Trecho do documento
╭──
A decisão mais recente, no AgRg no RE nº 1.393.219, talvez já percebendo a incoerência entre os julgados, adianta-se para dizer ser “importante ressaltar que o relatório de inteligência financeira (RIF) a pedido não se confunde com requisição, porquanto compete à autoridade fiscal decidir se compartilha ou não a informação com o órgão responsável pela persecução penal”.
O argumento, contudo, é frágil por diversos aspectos. Além de se resumir, na prática e como já dito, a uma singela troca de etiquetas (apaga-se o termo requisição e coloca-se solicitação, mas a natureza das informações e o seu fluxo seguem os mesmos), é risível imaginar que o órgão administrativo vá negar o pedido ministerial, seja ele batizado de solicitação, requisição, requerimento, demanda ou postulação.
Menos rigor ao sigilo bancário
Ainda, a alegação de que, por ser uma mera “solicitação”, competiria ao Coaf decidir se compartilha ou não a informação com o órgão responsável pela persecução penal, termina por transferir ilegalmente para uma decisão administrativa, o que a lei federal condiciona à decisão judicial. Pela lógica, então, o MP poderia solicitar à Receita os dados fiscais do contribuinte e, querendo, o órgão fiscal os compartilharia livremente independentemente de autorização judicial?
Claro que não, e o STF, evidentemente, nunca disse o contrário.
Na prática, então, o STF trata com menos rigor o sigilo bancário, permitindo que ele seja relativizado por decisão de órgão administrativo e não judicial, enquanto trata com o rigor adequado, estipulado por lei federal, o sigilo fiscal.
E há razão que o justifique? Não há.
╰──
Material
╭──
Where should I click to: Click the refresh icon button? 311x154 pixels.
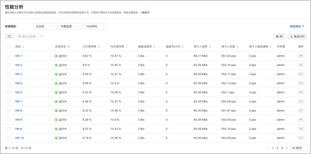[9, 36]
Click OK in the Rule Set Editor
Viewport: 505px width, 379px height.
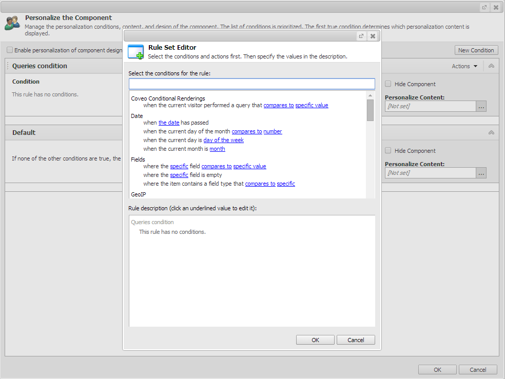click(315, 340)
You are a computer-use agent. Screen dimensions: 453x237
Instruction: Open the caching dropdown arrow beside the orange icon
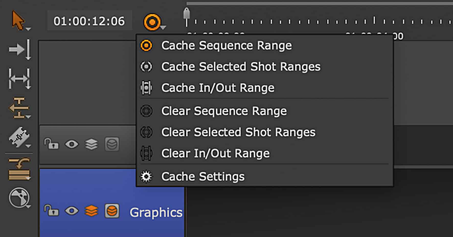pyautogui.click(x=163, y=27)
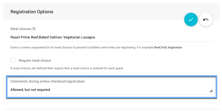The image size is (222, 112).
Task: Click the 'Require meal choice' checkbox label
Action: click(x=35, y=60)
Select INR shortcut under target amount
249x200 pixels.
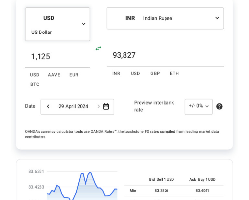pyautogui.click(x=116, y=73)
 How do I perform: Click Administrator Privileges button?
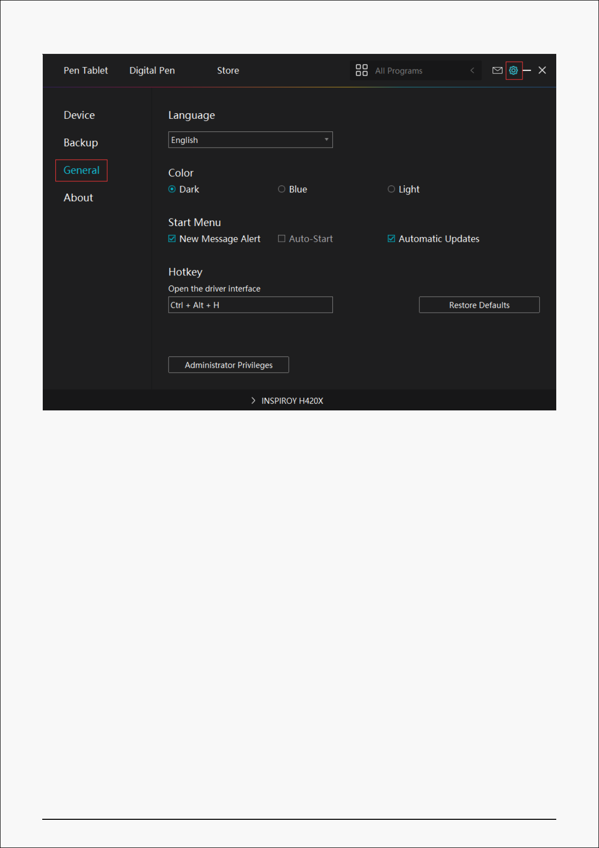(x=228, y=365)
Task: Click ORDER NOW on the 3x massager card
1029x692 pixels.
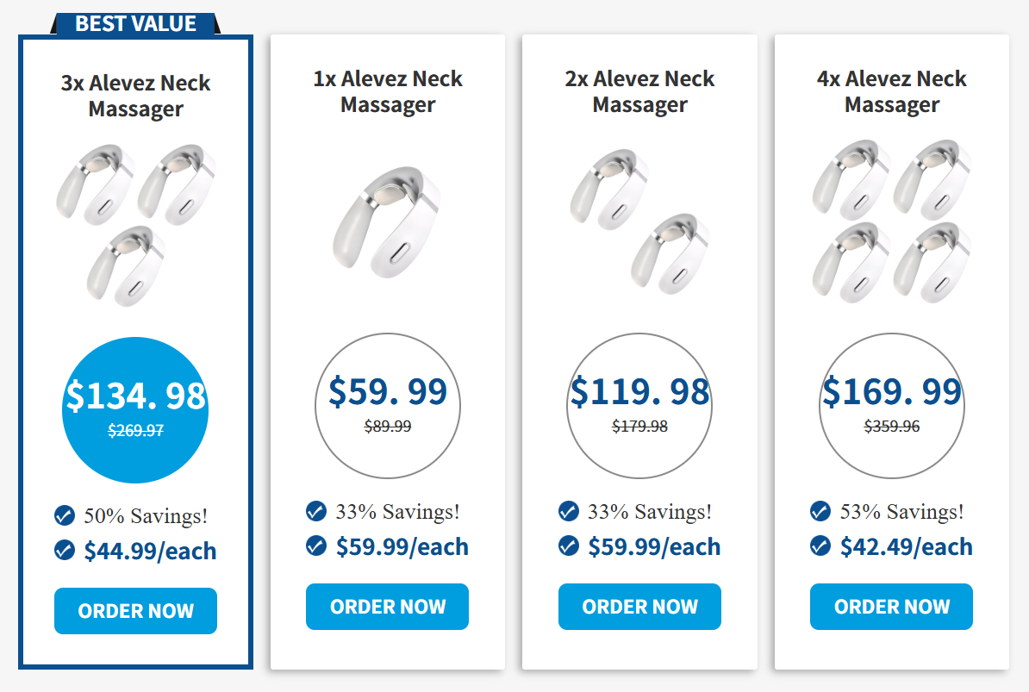Action: (x=135, y=611)

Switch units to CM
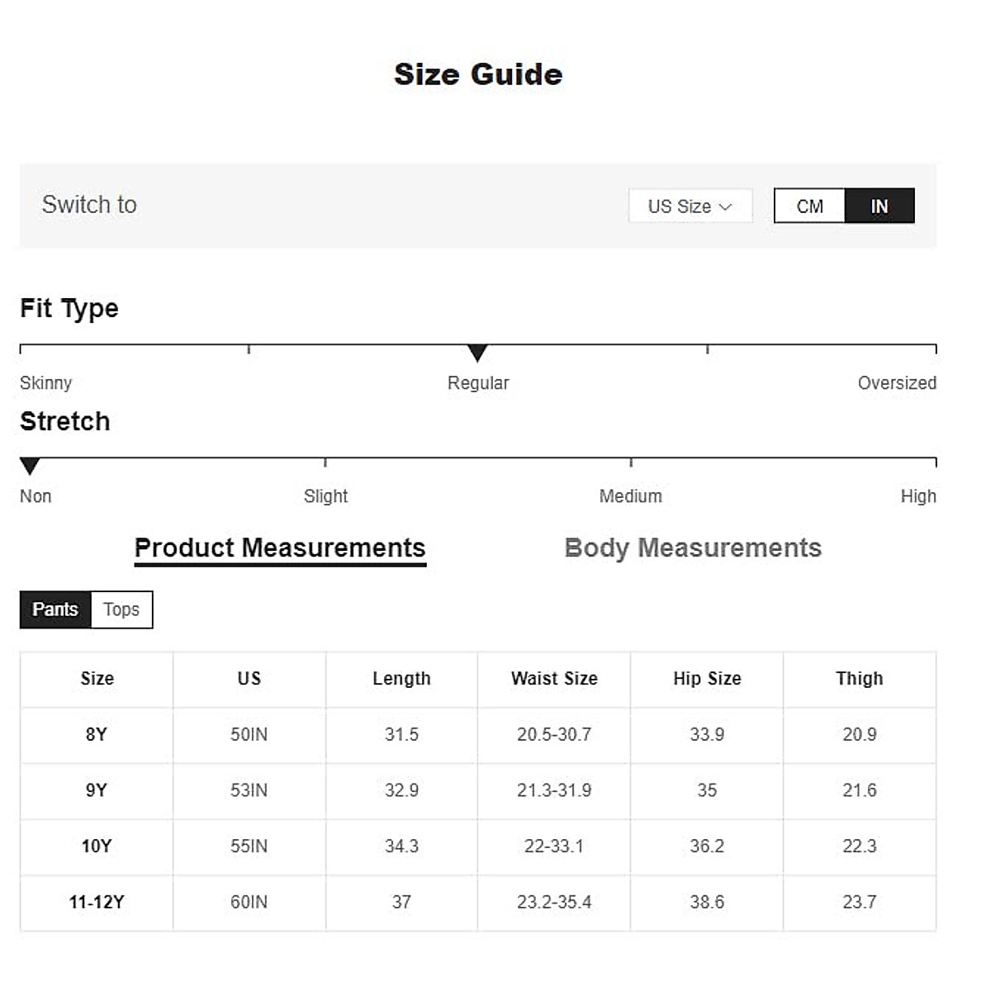(x=809, y=206)
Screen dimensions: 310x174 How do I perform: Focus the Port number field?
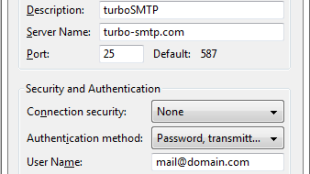tap(121, 54)
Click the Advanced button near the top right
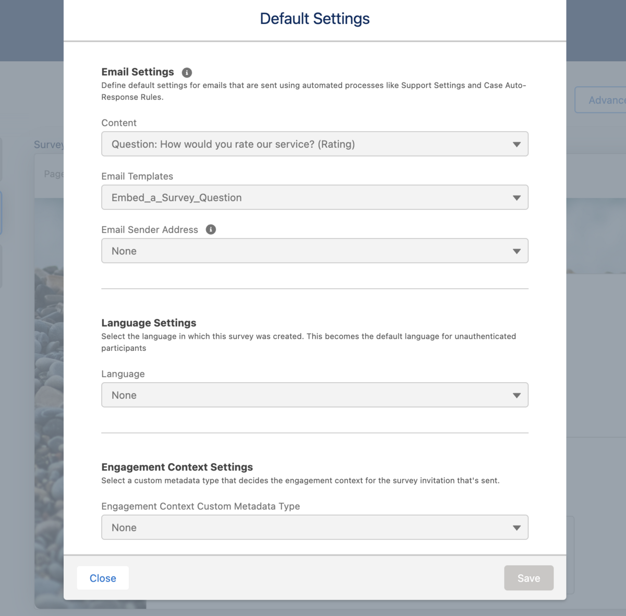 click(607, 100)
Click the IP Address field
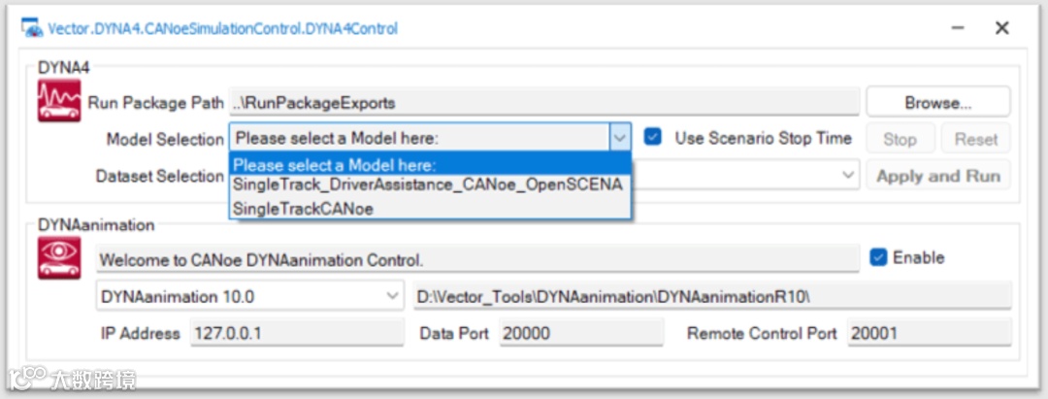This screenshot has width=1048, height=399. [296, 333]
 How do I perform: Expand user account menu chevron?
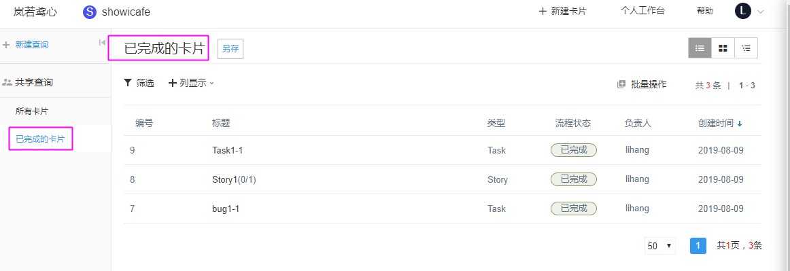pos(760,12)
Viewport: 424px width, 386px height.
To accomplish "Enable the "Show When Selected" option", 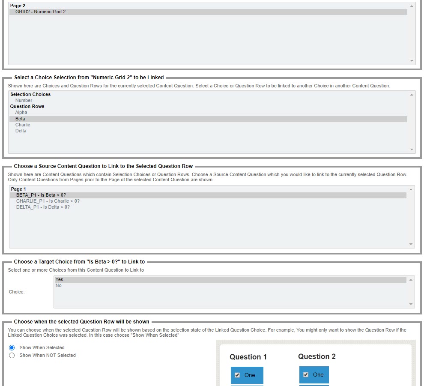I will coord(12,347).
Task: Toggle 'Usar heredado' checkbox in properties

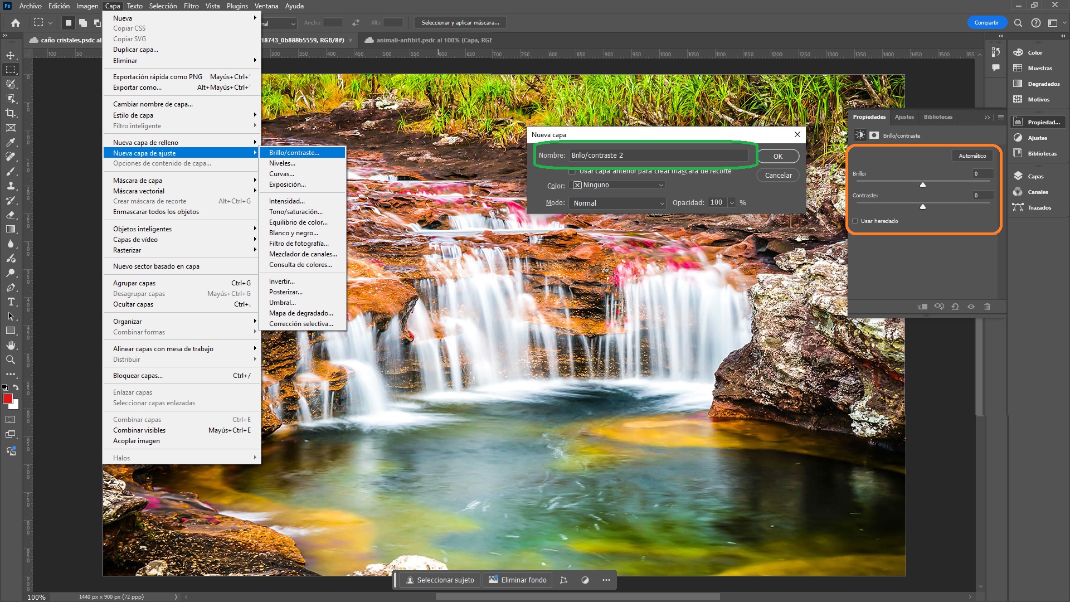Action: click(856, 221)
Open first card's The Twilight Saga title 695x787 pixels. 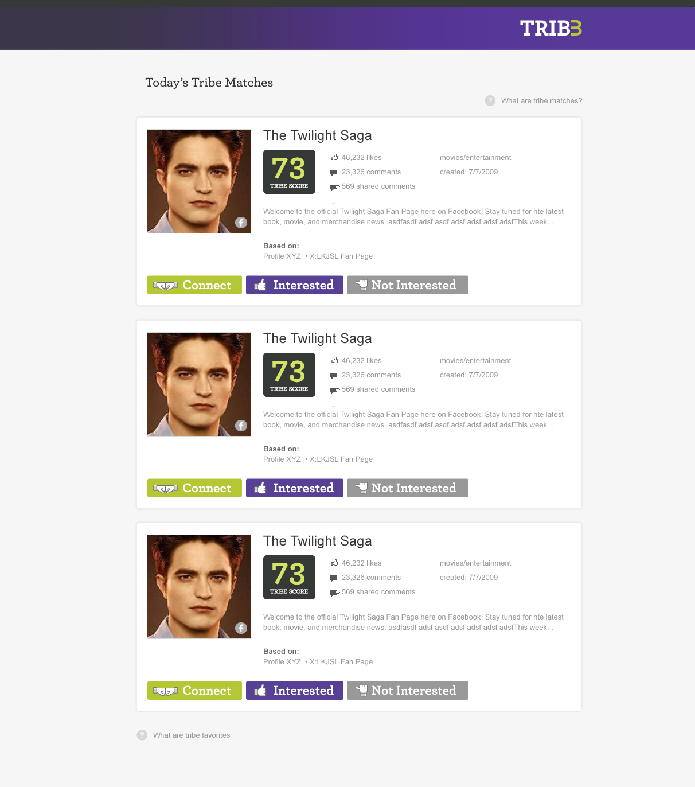coord(317,135)
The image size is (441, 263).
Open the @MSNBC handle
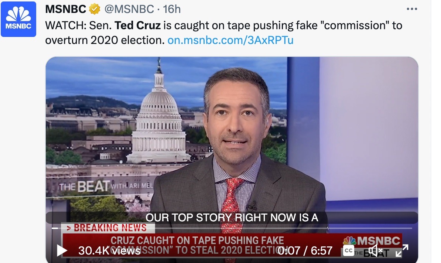coord(129,9)
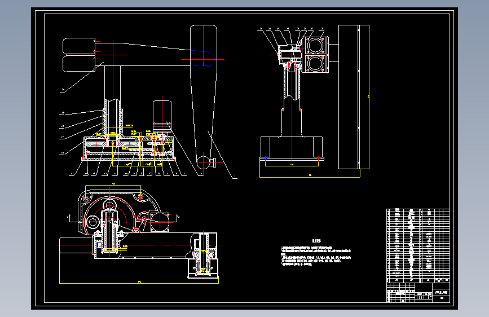The width and height of the screenshot is (489, 317).
Task: Click the title block in the bottom-right corner
Action: [x=418, y=293]
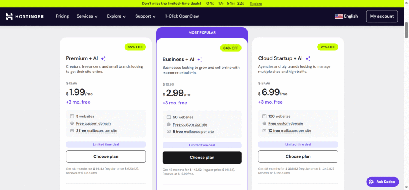Expand the Explore dropdown menu

pos(116,16)
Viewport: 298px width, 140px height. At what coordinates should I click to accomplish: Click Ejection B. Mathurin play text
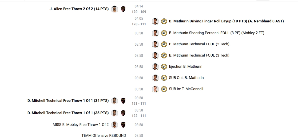(185, 67)
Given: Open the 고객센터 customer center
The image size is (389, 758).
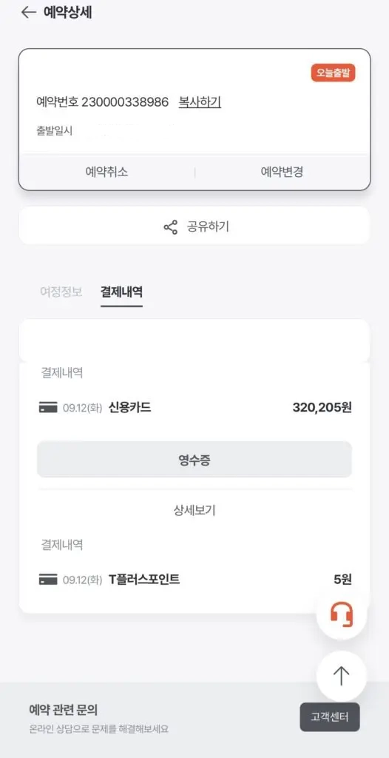Looking at the screenshot, I should click(330, 717).
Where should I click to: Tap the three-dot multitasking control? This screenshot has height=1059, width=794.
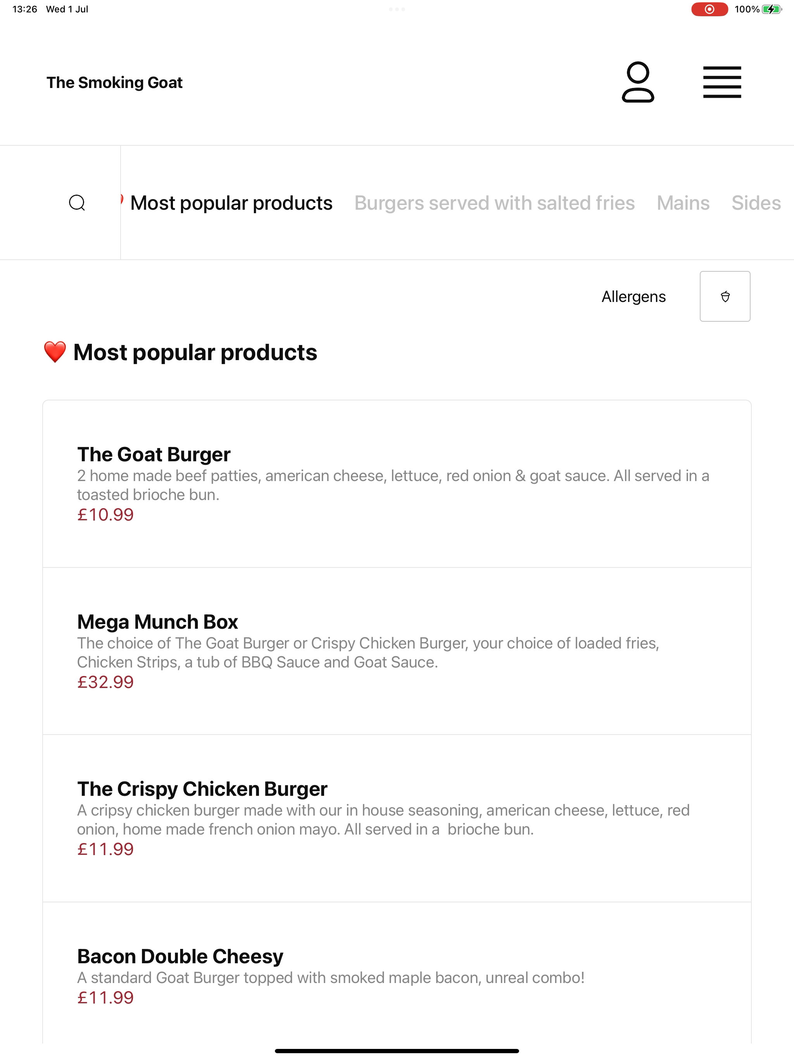pos(397,9)
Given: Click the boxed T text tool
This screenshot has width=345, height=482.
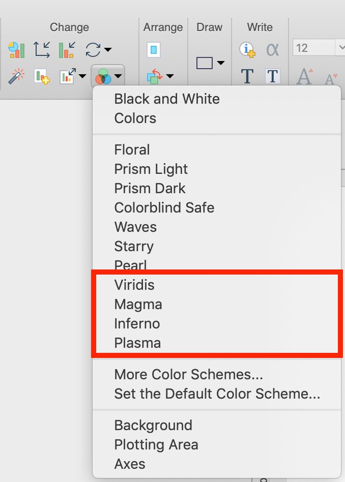Looking at the screenshot, I should tap(273, 76).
╰──
Exercício proposto 1
Liste os termos com que, segundo o trecho, o pedido ministerial poderia ser batizado.
Exercício proposto 2
Extraia do trecho, sem nenhuma alteração, a parte que começa em "Na prática, então, o" e segue até "o sigilo fiscal.".
Exercício proposto 3
Responda com base no trecho:
(a) Em qual julgado está a decisão mais recente citada?
(b) A que tipo de decisão a lei federal condiciona o compartilhamento da informação?
(c) Qual sigilo o STF trata com o rigor adequado?

Resultado 1
solicitação, requisição, requerimento, demanda, postulação

Resultado 2
Na prática, então, o STF trata com menos rigor o sigilo bancário, permitindo que ele seja relativizado por decisão de órgão administrativo e não judicial, enquanto trata com o rigor adequado, estipulado por lei federal, o sigilo fiscal.

Resultado 3
(a) No AgRg no RE nº 1.393.219.
(b) À decisão judicial.
(c) O sigilo fiscal.